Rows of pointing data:
◇ ◇ ◇ ◇

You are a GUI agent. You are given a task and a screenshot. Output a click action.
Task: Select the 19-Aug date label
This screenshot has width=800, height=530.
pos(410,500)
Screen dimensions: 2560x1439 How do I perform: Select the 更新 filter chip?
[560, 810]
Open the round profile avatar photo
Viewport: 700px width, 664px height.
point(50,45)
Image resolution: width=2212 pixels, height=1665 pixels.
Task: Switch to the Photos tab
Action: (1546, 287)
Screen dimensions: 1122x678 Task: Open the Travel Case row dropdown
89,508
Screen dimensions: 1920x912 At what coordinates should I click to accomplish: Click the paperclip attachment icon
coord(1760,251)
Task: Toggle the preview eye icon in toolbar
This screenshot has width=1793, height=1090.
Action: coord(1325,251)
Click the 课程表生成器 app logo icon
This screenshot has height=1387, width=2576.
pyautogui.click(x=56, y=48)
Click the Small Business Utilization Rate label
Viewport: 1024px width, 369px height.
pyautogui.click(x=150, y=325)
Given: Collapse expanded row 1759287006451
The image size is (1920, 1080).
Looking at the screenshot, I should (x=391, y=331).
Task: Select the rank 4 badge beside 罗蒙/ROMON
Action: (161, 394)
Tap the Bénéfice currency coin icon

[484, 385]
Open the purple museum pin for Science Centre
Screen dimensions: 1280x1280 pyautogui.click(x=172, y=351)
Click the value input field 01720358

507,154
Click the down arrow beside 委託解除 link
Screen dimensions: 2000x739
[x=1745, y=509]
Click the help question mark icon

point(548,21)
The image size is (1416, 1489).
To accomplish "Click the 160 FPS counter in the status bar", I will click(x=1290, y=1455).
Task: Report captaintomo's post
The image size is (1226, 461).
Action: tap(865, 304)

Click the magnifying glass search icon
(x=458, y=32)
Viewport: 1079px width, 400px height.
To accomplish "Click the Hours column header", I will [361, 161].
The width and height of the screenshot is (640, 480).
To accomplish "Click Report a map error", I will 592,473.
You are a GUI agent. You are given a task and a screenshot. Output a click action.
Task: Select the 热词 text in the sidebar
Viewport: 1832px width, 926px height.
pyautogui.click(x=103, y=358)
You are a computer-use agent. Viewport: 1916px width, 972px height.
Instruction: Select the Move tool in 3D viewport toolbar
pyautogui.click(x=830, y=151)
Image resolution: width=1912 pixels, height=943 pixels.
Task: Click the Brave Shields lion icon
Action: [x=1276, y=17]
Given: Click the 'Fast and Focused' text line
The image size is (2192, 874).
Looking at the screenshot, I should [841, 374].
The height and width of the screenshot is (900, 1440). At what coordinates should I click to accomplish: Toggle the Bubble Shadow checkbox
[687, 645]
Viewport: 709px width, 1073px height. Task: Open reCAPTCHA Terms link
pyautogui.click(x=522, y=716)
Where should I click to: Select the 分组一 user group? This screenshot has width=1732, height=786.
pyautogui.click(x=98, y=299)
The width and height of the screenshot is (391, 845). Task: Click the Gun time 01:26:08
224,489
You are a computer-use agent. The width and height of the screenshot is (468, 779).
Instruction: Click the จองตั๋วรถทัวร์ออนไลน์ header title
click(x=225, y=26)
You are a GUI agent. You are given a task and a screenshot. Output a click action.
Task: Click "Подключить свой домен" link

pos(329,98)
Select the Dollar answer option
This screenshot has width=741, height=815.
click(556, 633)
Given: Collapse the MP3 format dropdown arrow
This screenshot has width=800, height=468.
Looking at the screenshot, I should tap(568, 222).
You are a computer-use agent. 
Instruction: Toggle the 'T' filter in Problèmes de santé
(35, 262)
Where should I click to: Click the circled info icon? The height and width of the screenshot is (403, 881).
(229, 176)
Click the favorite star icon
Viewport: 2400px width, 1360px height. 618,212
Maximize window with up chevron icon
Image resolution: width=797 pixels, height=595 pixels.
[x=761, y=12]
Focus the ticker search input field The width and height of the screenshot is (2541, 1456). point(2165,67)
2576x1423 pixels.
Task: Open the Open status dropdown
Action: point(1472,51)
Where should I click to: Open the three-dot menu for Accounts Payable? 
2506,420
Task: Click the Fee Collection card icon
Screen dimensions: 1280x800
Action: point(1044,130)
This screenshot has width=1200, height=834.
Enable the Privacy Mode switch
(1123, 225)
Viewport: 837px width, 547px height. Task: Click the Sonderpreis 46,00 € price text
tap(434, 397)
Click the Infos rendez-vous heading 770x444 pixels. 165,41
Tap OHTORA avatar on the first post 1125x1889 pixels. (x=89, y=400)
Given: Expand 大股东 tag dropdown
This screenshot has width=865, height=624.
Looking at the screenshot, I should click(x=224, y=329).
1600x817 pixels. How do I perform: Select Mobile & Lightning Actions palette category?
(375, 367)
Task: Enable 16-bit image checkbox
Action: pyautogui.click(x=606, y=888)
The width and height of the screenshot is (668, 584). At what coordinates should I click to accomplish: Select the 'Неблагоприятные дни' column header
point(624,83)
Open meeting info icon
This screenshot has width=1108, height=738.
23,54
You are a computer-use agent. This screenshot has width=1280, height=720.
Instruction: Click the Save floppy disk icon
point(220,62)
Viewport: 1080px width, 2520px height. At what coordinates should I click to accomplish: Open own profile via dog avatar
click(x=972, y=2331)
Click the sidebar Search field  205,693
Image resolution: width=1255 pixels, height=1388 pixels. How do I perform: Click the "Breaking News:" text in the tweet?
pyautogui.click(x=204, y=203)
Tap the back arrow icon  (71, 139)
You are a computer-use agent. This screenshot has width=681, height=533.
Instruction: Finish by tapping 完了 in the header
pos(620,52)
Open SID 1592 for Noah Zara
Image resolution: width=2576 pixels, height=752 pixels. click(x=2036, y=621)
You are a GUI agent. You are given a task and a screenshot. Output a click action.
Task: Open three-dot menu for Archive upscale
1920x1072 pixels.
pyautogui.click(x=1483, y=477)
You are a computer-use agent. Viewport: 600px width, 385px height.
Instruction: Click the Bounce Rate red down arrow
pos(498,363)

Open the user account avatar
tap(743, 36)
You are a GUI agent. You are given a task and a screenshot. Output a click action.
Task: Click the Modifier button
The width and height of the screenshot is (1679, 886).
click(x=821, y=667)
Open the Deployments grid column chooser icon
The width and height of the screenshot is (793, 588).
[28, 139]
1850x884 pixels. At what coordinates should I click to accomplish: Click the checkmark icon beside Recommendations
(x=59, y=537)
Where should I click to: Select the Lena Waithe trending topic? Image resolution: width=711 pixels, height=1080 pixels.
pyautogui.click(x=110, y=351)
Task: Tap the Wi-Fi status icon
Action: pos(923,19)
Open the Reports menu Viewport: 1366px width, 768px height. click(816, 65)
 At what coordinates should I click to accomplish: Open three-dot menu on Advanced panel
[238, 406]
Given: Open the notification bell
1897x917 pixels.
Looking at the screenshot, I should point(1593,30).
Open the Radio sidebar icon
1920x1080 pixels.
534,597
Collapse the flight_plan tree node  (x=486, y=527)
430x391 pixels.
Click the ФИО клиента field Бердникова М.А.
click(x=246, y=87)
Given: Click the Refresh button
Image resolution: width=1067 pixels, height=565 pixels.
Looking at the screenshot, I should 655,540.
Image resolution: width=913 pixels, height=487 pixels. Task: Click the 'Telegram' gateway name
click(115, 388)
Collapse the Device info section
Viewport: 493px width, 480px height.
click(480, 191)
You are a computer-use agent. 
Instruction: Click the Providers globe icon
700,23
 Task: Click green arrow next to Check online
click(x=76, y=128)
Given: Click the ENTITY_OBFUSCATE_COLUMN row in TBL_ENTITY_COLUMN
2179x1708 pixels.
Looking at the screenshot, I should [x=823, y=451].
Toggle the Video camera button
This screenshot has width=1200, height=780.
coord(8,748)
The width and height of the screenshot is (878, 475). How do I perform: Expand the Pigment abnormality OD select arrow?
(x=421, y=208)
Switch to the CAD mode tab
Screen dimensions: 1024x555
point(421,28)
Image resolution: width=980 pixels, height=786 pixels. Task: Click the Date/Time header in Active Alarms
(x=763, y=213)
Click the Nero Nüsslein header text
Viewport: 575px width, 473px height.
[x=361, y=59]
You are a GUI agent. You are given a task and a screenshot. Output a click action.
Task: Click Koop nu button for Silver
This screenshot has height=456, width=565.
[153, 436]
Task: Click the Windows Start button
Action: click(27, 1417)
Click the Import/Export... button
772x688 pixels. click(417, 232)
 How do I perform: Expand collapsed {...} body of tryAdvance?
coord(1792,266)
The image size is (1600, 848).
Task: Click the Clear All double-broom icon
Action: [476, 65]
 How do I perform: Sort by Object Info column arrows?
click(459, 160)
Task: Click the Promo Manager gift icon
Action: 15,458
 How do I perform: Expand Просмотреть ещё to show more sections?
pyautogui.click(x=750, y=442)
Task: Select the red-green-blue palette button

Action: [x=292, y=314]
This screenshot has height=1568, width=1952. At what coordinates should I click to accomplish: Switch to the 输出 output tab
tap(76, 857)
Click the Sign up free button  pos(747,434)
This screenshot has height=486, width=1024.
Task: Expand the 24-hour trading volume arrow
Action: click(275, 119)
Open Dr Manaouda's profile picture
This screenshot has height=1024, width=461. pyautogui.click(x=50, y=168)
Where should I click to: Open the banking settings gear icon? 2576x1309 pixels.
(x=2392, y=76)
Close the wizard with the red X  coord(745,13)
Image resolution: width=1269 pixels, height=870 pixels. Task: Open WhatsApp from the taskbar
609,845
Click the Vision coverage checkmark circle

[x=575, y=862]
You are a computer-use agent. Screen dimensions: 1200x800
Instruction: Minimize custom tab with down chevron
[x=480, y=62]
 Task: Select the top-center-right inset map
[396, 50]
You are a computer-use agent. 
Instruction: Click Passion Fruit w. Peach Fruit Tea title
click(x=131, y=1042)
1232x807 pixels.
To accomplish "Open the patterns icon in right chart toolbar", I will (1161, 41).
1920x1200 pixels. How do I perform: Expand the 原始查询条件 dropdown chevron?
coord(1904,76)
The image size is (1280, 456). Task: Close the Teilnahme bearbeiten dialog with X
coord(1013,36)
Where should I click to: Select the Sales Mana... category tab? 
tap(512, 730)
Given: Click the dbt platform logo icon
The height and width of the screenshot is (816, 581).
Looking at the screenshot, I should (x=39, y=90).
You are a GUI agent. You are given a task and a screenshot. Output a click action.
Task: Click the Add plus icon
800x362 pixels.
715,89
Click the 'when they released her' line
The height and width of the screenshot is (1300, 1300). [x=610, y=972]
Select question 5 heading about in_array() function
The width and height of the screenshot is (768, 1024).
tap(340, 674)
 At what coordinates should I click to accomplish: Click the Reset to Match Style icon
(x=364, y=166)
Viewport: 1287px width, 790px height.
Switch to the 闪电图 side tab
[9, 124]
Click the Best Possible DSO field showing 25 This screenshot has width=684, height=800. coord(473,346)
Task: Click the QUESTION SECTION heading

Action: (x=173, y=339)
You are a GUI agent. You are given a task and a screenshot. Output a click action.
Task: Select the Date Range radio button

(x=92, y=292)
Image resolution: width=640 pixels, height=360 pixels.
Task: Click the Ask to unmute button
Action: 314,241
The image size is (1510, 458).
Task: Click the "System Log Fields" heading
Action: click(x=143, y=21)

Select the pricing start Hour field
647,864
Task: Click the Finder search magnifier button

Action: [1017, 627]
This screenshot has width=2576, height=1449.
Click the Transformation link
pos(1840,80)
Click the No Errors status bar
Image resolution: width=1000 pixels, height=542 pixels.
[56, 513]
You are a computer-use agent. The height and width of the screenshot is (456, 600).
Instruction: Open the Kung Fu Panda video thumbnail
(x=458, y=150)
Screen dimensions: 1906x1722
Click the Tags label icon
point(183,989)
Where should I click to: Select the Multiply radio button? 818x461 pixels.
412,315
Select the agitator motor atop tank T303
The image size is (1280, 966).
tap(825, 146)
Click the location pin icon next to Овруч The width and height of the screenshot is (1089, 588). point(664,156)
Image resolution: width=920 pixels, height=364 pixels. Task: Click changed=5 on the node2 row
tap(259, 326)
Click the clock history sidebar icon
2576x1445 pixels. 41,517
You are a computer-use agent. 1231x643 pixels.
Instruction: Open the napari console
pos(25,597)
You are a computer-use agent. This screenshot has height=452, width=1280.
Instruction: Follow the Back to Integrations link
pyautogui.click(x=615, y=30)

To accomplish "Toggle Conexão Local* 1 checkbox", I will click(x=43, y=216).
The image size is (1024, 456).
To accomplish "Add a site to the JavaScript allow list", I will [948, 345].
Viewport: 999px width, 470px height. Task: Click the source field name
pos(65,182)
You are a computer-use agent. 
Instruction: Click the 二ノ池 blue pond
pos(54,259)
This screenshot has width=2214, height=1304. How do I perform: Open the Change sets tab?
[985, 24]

◇ ◇ ◇ ◇

Copy the lines of the material above word for word, beginning at the line that contains "The width and height of the screenshot is (878, 475)." and stopping after the line that contains "[x=361, y=59]".

● RESPONSE
The width and height of the screenshot is (878, 475). How do I perform: Expand the Pigment abnormality OD select arrow?
(x=421, y=208)
Switch to the CAD mode tab
Screen dimensions: 1024x555
point(421,28)
Image resolution: width=980 pixels, height=786 pixels. Task: Click the Date/Time header in Active Alarms
(x=763, y=213)
Click the Nero Nüsslein header text
Viewport: 575px width, 473px height.
[x=361, y=59]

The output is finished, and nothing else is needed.